(Texte donné):
========

Qu’on le désigne comme spahi soudanais, milicien congolais, tirailleur sénégalais, le soldat noir enrôlé dans l’armée française, nouvel adepte et défenseur de la civilisation, voilà le grand mérite de l’entreprise coloniale. Ces sauvages d’Afrique, il est possible de les dompter, et le résultat est probant. Il n’y pas soldat plus fidèle, plus obéissant, avec plus de constance, plus de gaieté !
Ces bataillons nègres que Faidherbe avait constitués au Sénégal, en 1857, commencèrent à avoir une certaine notoriété en 1879 pour avoir sauvé la vie du capitaine Galliéni qui s’était aventuré en pleine brousse et avait été attaqué par deux mille pillards. Chéchia rouge, gilet de drap bleu, pantalon de cotonnade de style oriental, leur allure haute en couleur les distinguait des autres corps d’armée et laissa les parisiens médusés quand ils défilèrent pour la première fois le 14 juillet 1899.

========

(Extrait de données):
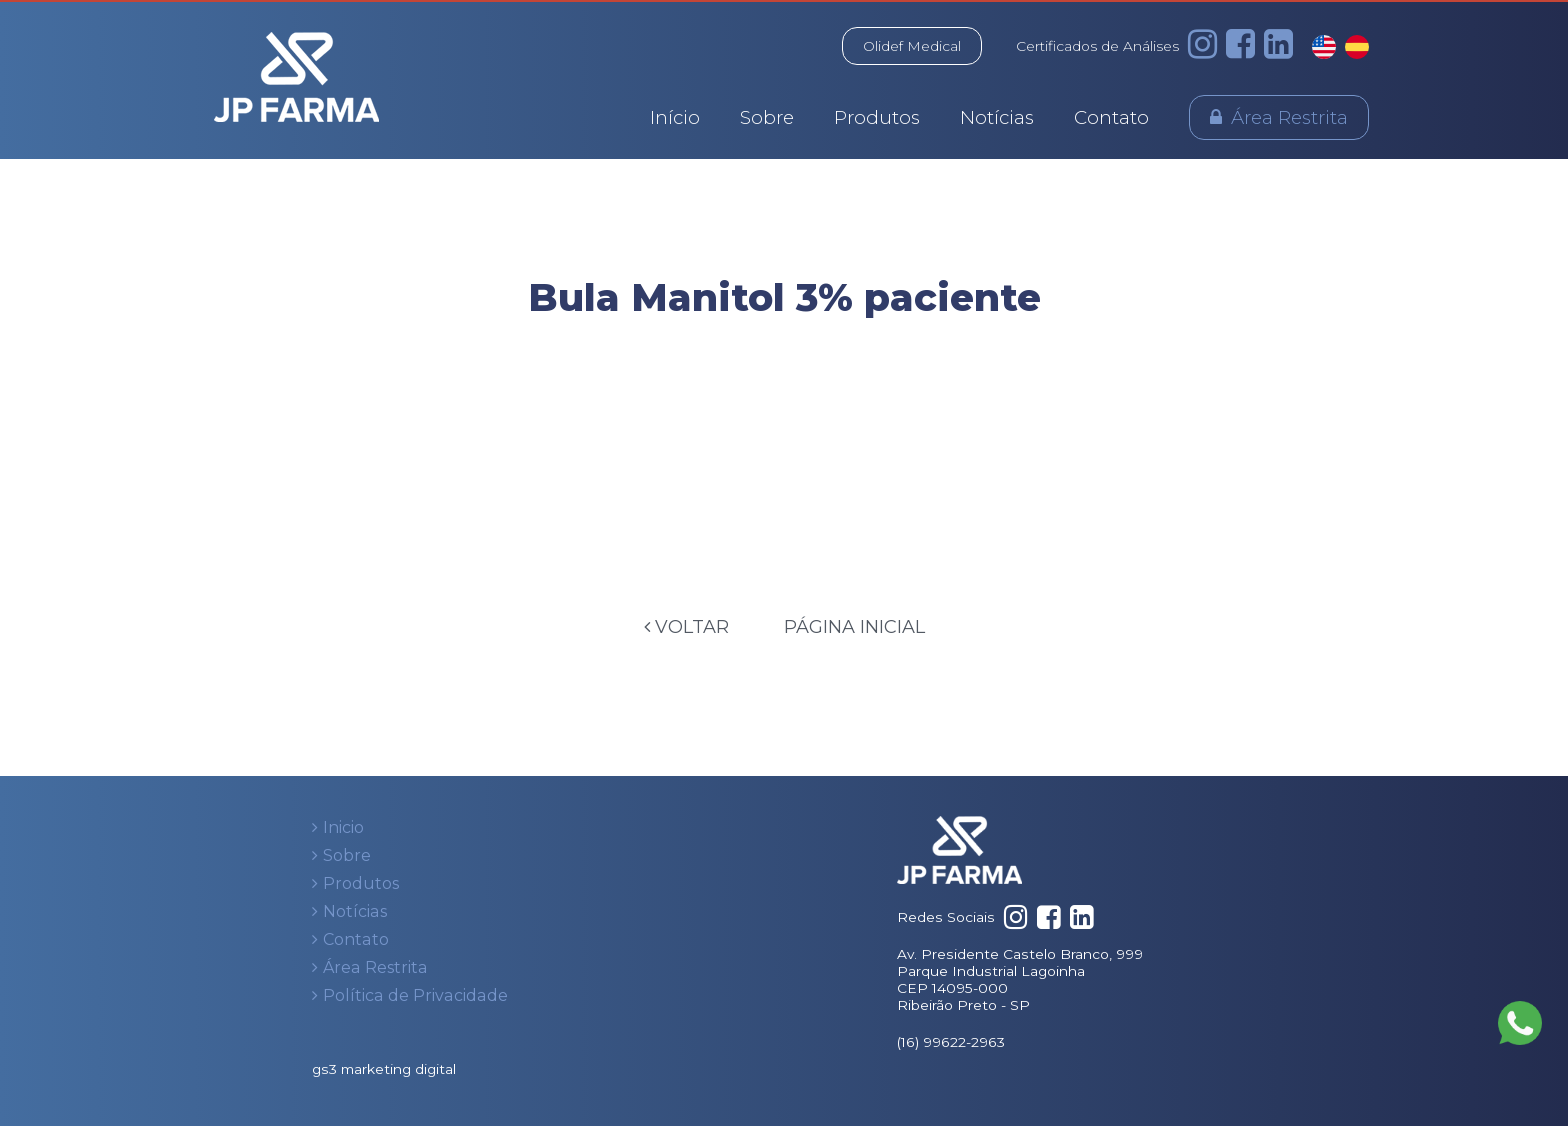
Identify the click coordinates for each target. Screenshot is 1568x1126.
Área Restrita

========

(Exercices proposés):
A: D'après le texte sur les soldats noirs de l'armée française, en quelle année Faidherbe avait-il constitué ses bataillons au Sénégal ?
B: Prolongez le texte sur les soldats noirs de l'armée française à la suite de sa dernière phrase.

(Réponses):
A: En 1857.

B:
A la fin de Cinq mois au Soudan, ce sont les troupes de spahis soudanais avec à leur tête Castagnoul (un Blanc tout de même !) qui arrivent comme la cavalerie pour sauver les Européens que Samory allait supplicier. Dans le grand tableau qui couronne le spectacle, ils libèrent la ville en grande pompe. On a quasiment la même image avec la prise d’Abomey que ce requin de Béhanzin avait incendiée dans un ultime mouvement d’orgueil et de colère. Les fiers héros à la chéchia arrachent les captives des flammes.
De vrais tirailleurs ne tarderaient pas à figurer dans les revues militaires et à faire la fierté de la nation. Ces bataillons que le colonel Mangin baptisa la « force noire » devaient rapidement symboliser la réussite coloniale de la IIIe République.
C’est avec la guerre au Dahomey que la presse avait commencé à faire des troupes noires d’Afrique de véritables héros. Ils étaient la preuve vivante que tous les Africains ne rejetaient pas la colonisation française, bien au contraire, certains même lui prêtaient main forte en luttant à ses côtés. Le supplément illustré du Petit journal montrait le débarquement des troupes sénégalaises à Kotonou, venues apporter leur soutien aux Français dans le conflit dahoméen, tandis que dans les colonnes du Moniteur, un fait divers prouvait la droiture et l’honnêteté de ces soldats noirs.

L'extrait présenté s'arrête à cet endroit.